#### [DATA FOR ANALYSIS]
▼▼▼

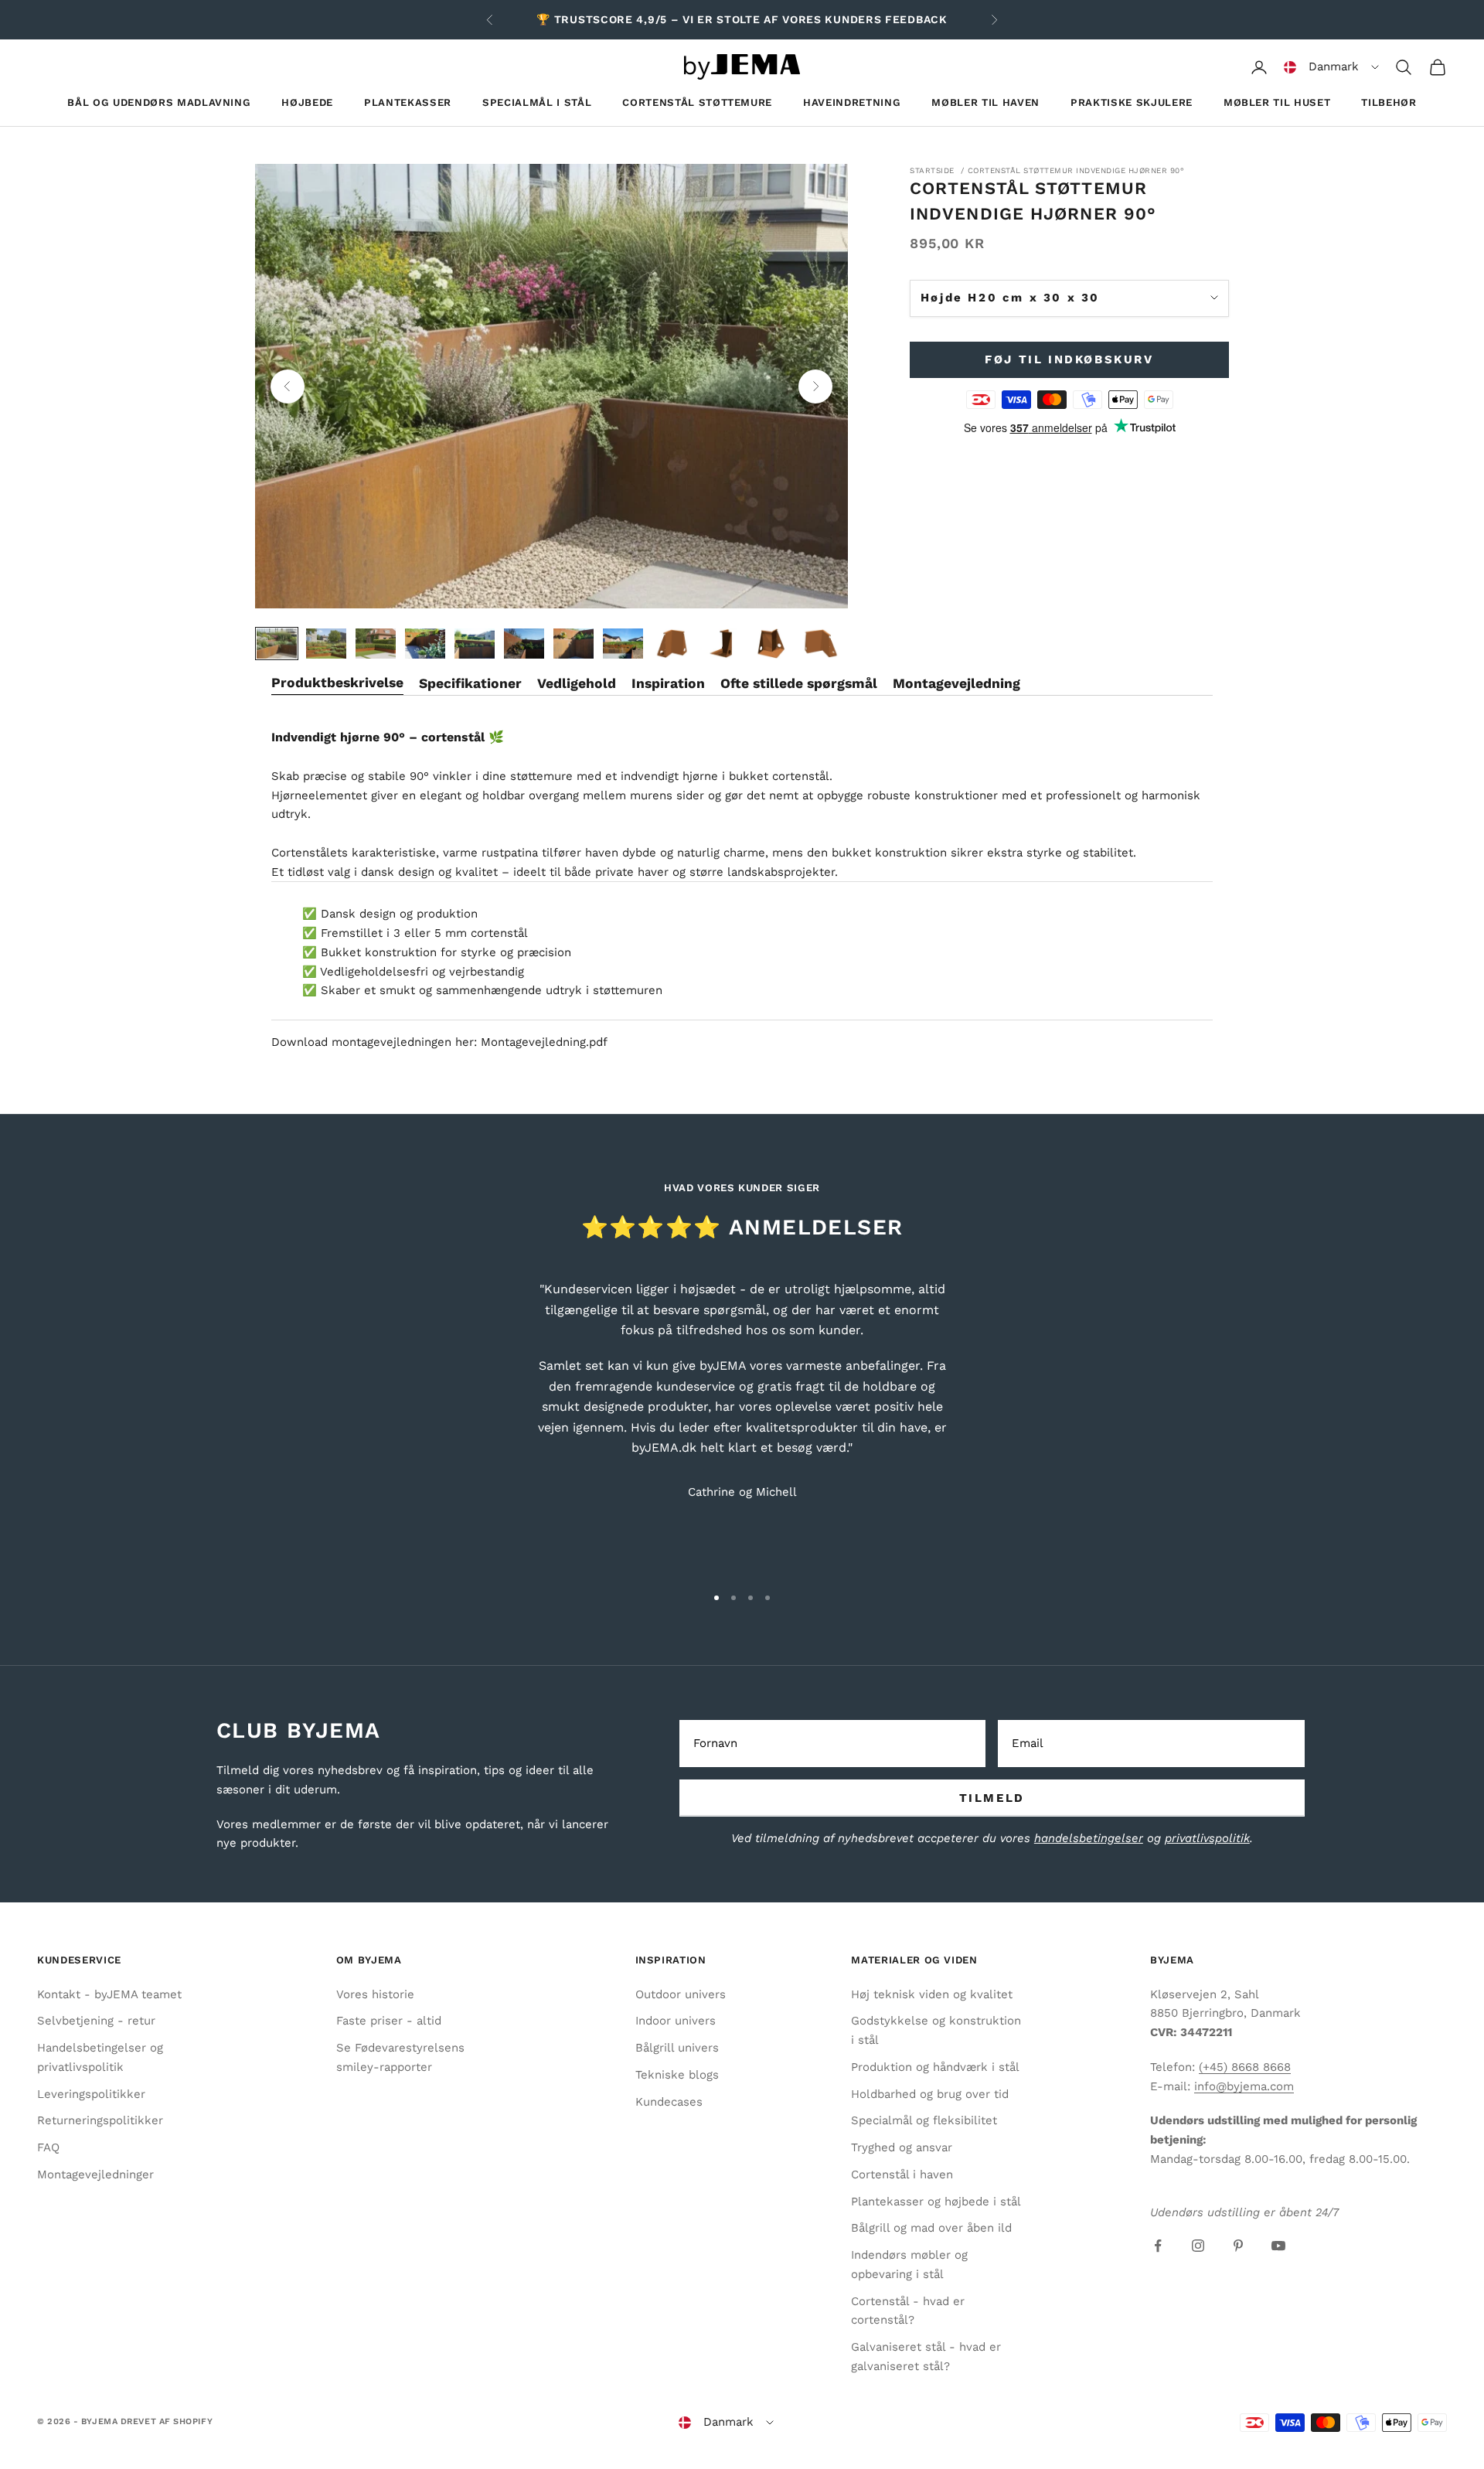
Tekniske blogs (677, 2075)
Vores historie (375, 1994)
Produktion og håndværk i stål (935, 2067)
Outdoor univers (680, 1994)
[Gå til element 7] (573, 643)
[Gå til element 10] (722, 643)
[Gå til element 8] (623, 643)
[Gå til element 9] (672, 643)
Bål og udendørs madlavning (158, 102)
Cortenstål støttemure (697, 102)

▲▲▲

The entire listing is to be printed exactly, with each picture omitted.

#### [RESPONSE TO THE TASK]
Tekniske blogs (677, 2075)
Vores historie (375, 1994)
Produktion og håndværk i stål (935, 2067)
Outdoor univers (680, 1994)
[Gå til element 7] (573, 643)
[Gå til element 10] (722, 643)
[Gå til element 8] (623, 643)
[Gå til element 9] (672, 643)
Bål og udendørs madlavning (158, 102)
Cortenstål støttemure (697, 102)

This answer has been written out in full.